Homem verificando o motor de um carro com o capô aberto enquanto uma mulher observa ao fundo, em ambiente externo durante o dia.

Por Marcelo Martini


Viajar de carro no fim do ano é um hábito recorrente no Brasil, impulsionado, principalmente, pelo recesso escolar, festas familiares e turismo interno, e ocorre em um momento em que as rodovias entram na fase mais carregada do calendário.


Anualmente, as concessionárias que administram os principais corredores projetam aumento expressivo de fluxo durante o período de festas. Em 2024, somente entre 20 de dezembro e 05 de janeiro, 3,14 milhões de veículos trafegaram no trecho de concessão da Arteris Régis Bittencourt, segundo levantamento. Já na Arteris Litoral Sul, o volume foi de 4,9 milhões de veículos no período.

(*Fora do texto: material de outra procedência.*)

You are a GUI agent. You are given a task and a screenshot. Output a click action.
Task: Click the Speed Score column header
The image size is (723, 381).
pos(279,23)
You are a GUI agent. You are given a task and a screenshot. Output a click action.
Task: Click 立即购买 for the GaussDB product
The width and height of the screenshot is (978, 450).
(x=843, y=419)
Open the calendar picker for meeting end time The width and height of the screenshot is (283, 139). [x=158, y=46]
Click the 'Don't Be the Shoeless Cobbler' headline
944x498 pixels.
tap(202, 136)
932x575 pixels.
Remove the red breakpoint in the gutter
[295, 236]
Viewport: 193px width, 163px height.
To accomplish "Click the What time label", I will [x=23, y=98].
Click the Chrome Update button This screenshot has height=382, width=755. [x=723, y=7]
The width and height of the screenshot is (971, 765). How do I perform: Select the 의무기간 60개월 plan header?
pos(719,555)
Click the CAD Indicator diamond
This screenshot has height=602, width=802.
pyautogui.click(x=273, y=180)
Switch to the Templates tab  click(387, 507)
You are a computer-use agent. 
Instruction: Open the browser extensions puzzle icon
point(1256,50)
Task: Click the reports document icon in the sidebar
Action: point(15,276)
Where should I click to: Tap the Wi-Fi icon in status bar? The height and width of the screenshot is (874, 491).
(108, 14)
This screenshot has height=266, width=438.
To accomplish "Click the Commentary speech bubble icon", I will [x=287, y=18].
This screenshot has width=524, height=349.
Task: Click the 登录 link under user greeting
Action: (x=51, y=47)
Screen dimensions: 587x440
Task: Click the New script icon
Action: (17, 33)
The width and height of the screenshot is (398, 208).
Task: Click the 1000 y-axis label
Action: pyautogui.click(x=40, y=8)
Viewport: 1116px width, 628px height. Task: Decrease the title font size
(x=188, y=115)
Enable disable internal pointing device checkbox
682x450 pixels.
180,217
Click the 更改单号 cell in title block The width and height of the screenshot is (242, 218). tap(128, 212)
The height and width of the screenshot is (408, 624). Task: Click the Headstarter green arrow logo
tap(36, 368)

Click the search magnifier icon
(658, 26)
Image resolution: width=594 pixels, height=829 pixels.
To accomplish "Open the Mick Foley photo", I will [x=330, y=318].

Nesse ambiente de tráfego intenso, somado a viagens mais longas, carros carregados e temperaturas elevadas, a margem de tolerância mecânica diminui e a manutenção preventiva passa a ter papel ainda mais importante para reduzir a chance de pane e de incidentes no caminho.


Principal problema durante as viagens

Ainda de acordo com os dados da Arteris, durante o período de festas, em 2024, no trecho Régis Bittencourt foram prestados 3.684 atendimentos, sendo 3.035 relacionados a problemas mecânicos nos veículos, o que equivale a cerca 82% desses atendimentos. Já no trecho Litoral Sul, a concessionária prestou 4.968 atendimentos, sendo 4.254 relacionados a problemas mecânicos nos veículos, equivalente a cerca de 86% do total.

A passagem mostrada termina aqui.